### Stated problem
Retype the records word for word, starting at the line that contains "Given: Open the Attendance module icon" and continuing through the last record, and leave out the pictures.

[Items listed in a dataset]
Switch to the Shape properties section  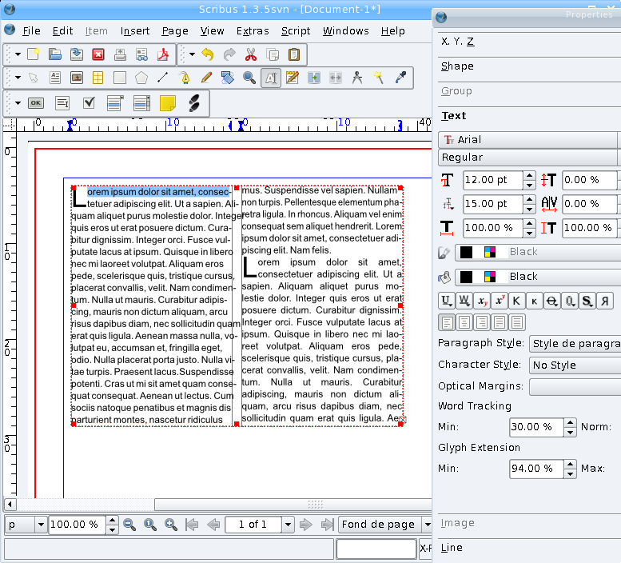click(x=457, y=66)
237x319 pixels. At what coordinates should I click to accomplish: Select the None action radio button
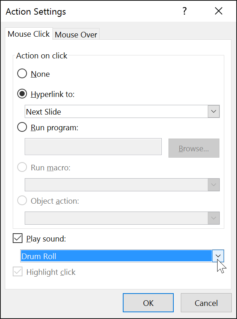point(22,73)
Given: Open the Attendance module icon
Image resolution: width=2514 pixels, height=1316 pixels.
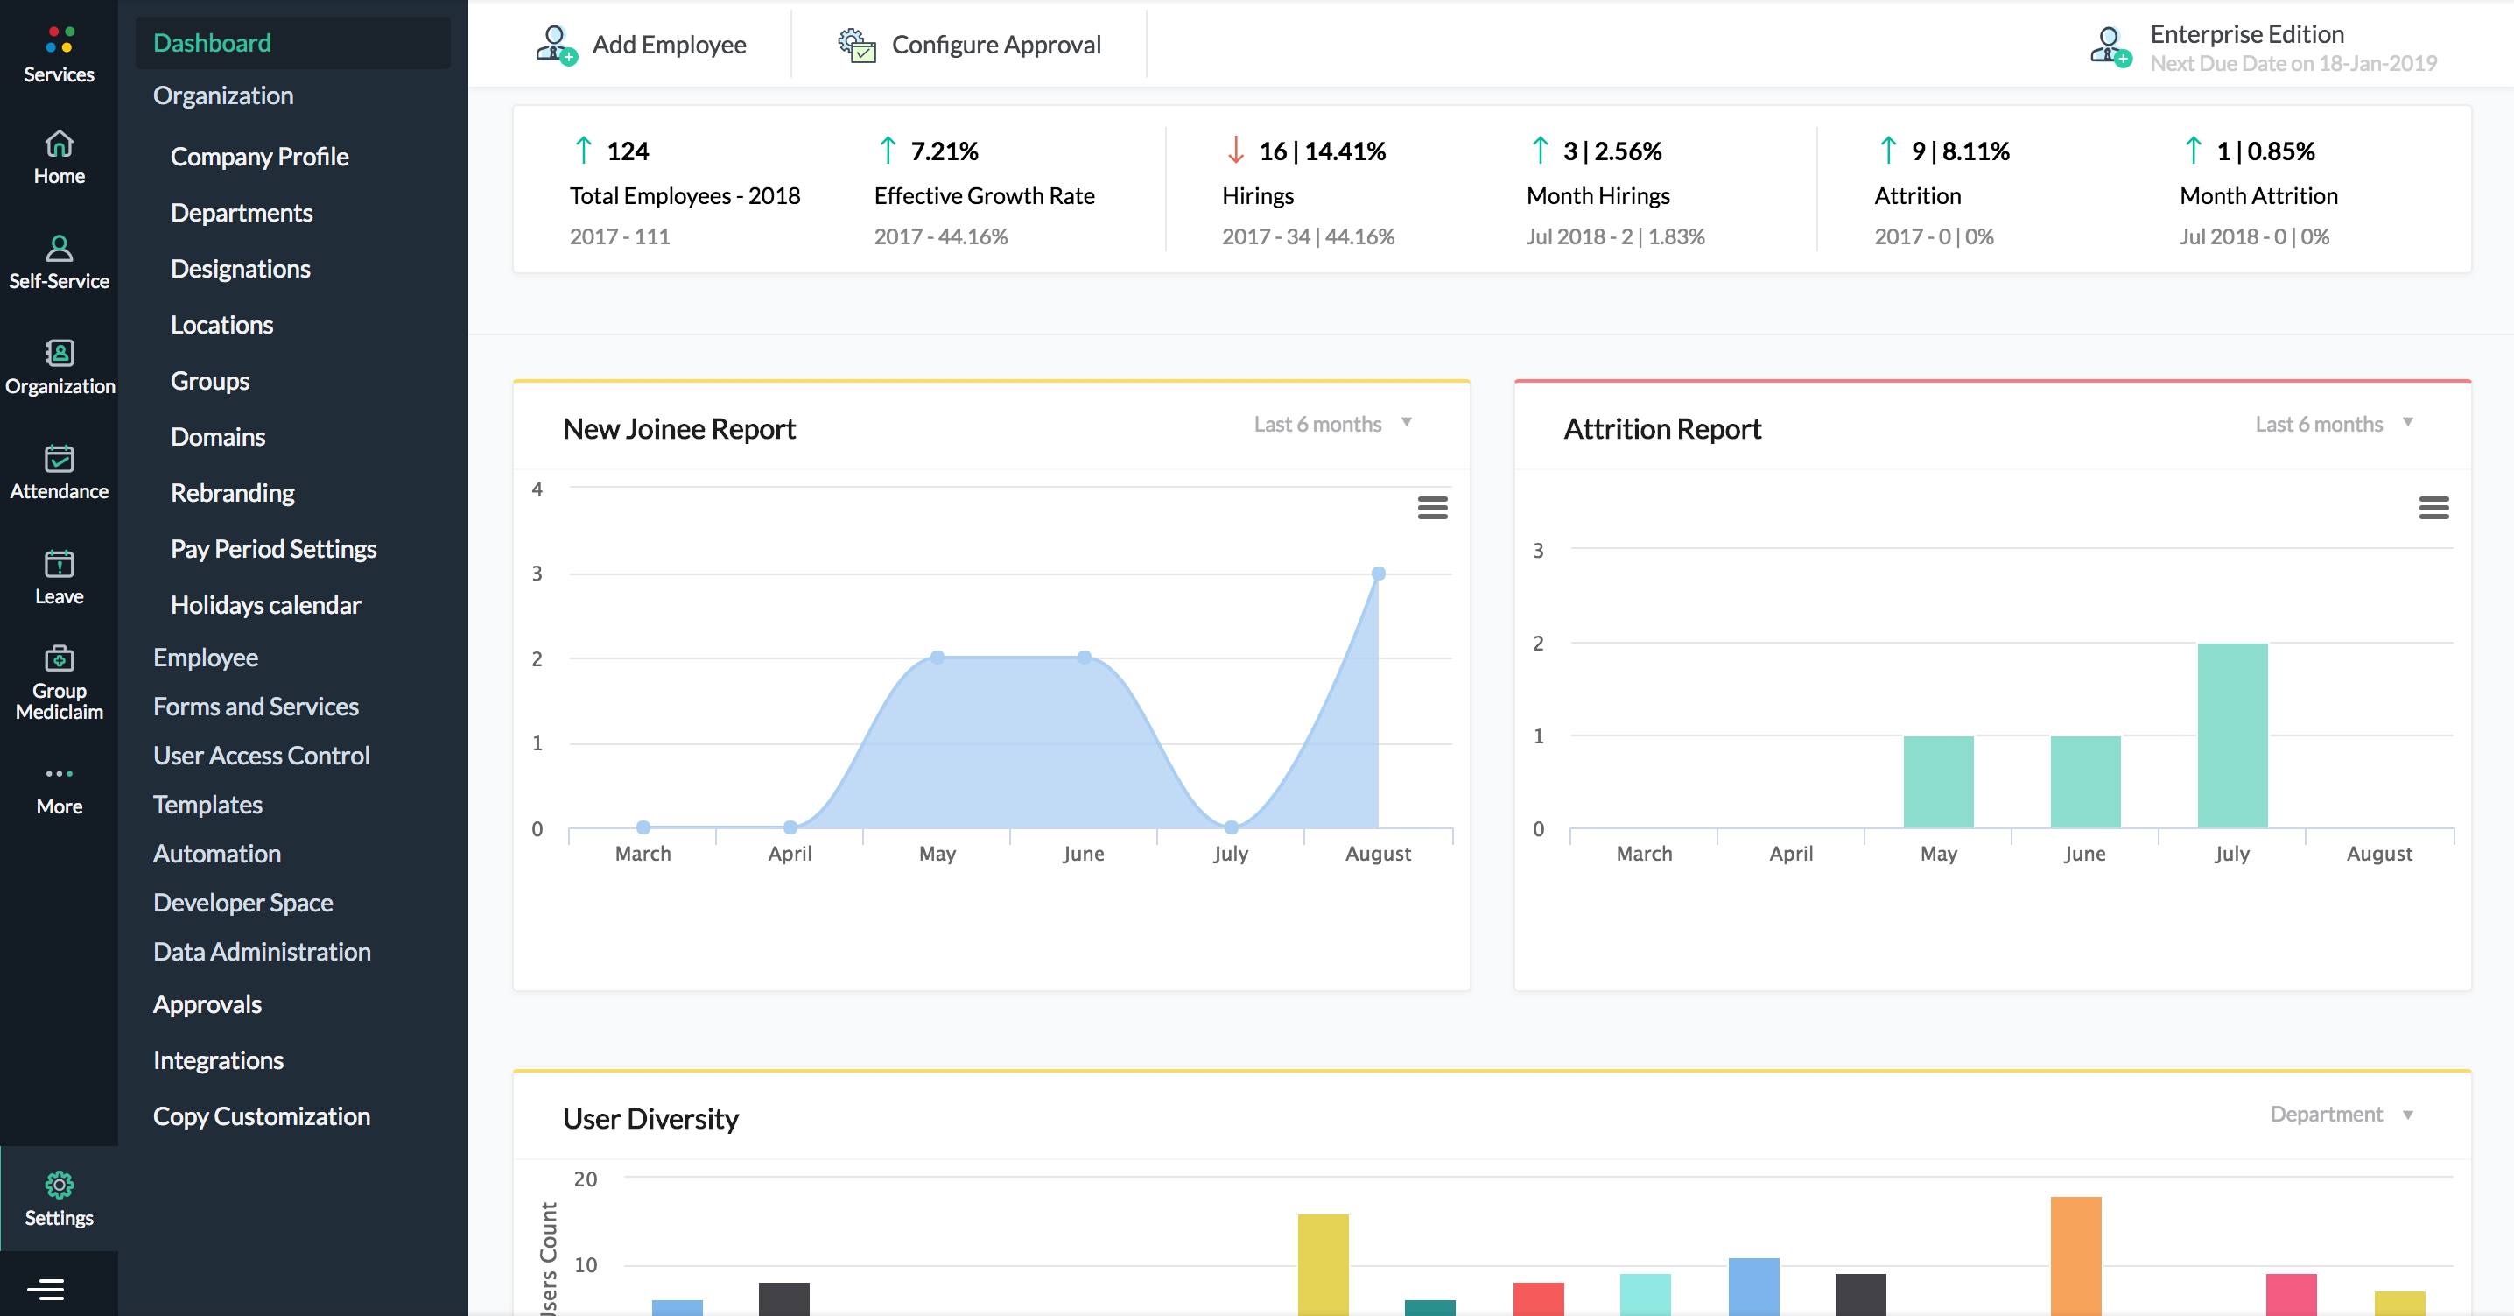Looking at the screenshot, I should point(60,461).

### Output
Given: Open the Attendance module icon
Image resolution: width=2514 pixels, height=1316 pixels.
Looking at the screenshot, I should point(60,461).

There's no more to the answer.